なぜか僕はドキュメンタリーを見る

 想田和弘監督の『精神』を見る。前作の『選挙』がおもしろかったものだから手を出したのだが、やや期待外れ。精神科診療所の患者たちのドキュメンタリー。
 精神病患者を見世物にしているという批判は当然あるだろうが、患者たちはみんなカメラで撮られることを承諾している。ということは、同意できるだけの「正常」さを持った患者たちである。開放治療ができる患者であるし、見たところそれほど重症ではなく、この程度なら近所にもいるなあ、と思った。タブーにカメラを向けたということだけが過大に評価されると、本当のタブーが見えなくなる。たとえば、山本譲司累犯障害者』に取り上げられた人たちのように、福祉制度からも見捨てられた障害者は、本編には出てこない。
 それゆえ、優しいおじいちゃん医師がいる閉鎖病棟のないこの診療所が、患者たちにとってのユートピアであるかのような別種の偏見が形成されそうだ。

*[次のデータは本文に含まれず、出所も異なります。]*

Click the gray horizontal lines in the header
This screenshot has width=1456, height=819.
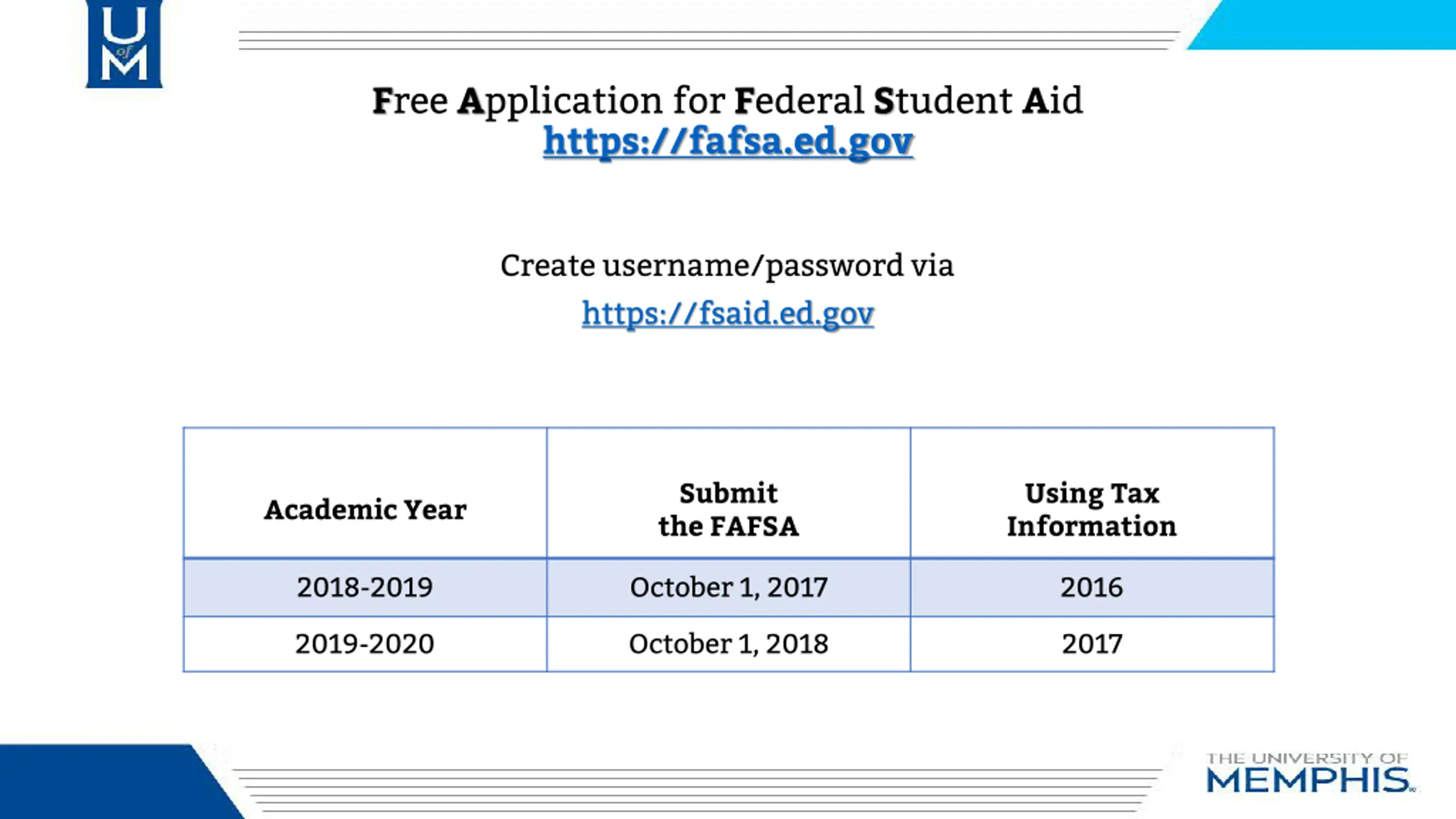tap(705, 40)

 説明的なナレーションもテロップも入れない「観察映画」のスタイルは、映像をじっくり見せるが、やはりそれだけでは情報不足。『選挙』でも、自民党公認候補となった「切手コイン商」の男性は、「東大に五浪して入り、授業に一切出ないで三回留年。妻とはネットで知り合い、北朝鮮に新婚旅行に出かけた」、という経歴であることは、想田和弘監督の『なぜ僕はドキュメンタリーを撮るのか』(講談社新書)を読まない人は、知らないままだ。
『精神』においても、患者たちの経歴は、本人が映画の中で語ったこと以外は、わからない。ラストに「追悼」というテロップが唐突に出て、三名の出演者(患者)が亡くなったことを知らされる。彼らはなぜ死んだのか。

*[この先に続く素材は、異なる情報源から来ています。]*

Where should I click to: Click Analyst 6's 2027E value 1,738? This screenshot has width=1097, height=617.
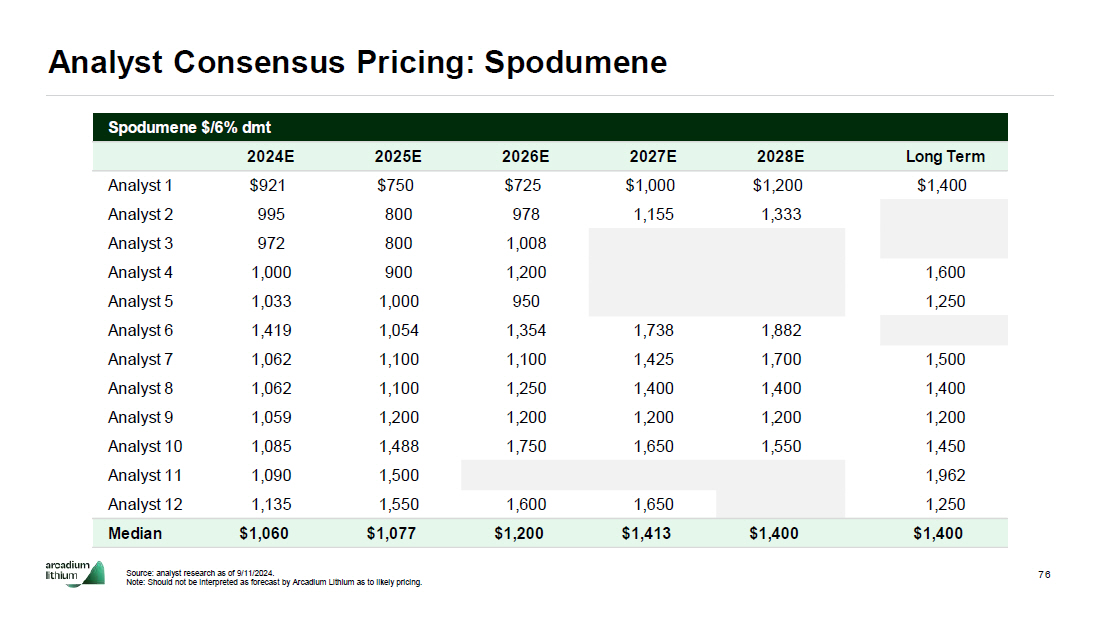click(654, 330)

 それが知りたくて、『なぜ僕はドキュメンタリーを撮るのか』を読んだのだが、想田監督は、映画を理由に誰かが自殺したことはない、と書いている。しかし、いったんは撮影に同意はしても、公開直前に、「初日に自殺します」と言い出した患者はいたようであるし、撮影から編集までの短い期間に三人もの出演者が亡くなっているのは不穏なものを感じる。医師にも責任はないか。

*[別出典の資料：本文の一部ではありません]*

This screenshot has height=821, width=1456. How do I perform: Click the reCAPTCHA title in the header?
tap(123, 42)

 日本の場合、ドキュメンタリー作家は原一男のように、個人のプライバシーを暴く「悪党」と考える人が多く、一方アメリカではマイケル・ムーアのように、世の中の不正を暴く「正義の味方」と考える人が多いという。マイケル・ムーア原一男の影響を受けているのだが。
 本編を見たあとで、DVDの付録にあった予告編を見たのだが、これはBGMとテロップ付で、患者たちの露骨なシーンばかりを集めた精神病患者に対する偏見に沿ったものであった。売らんがため、に易々とこういう編集もできるのだとすると、この監督はなかなかの悪党である。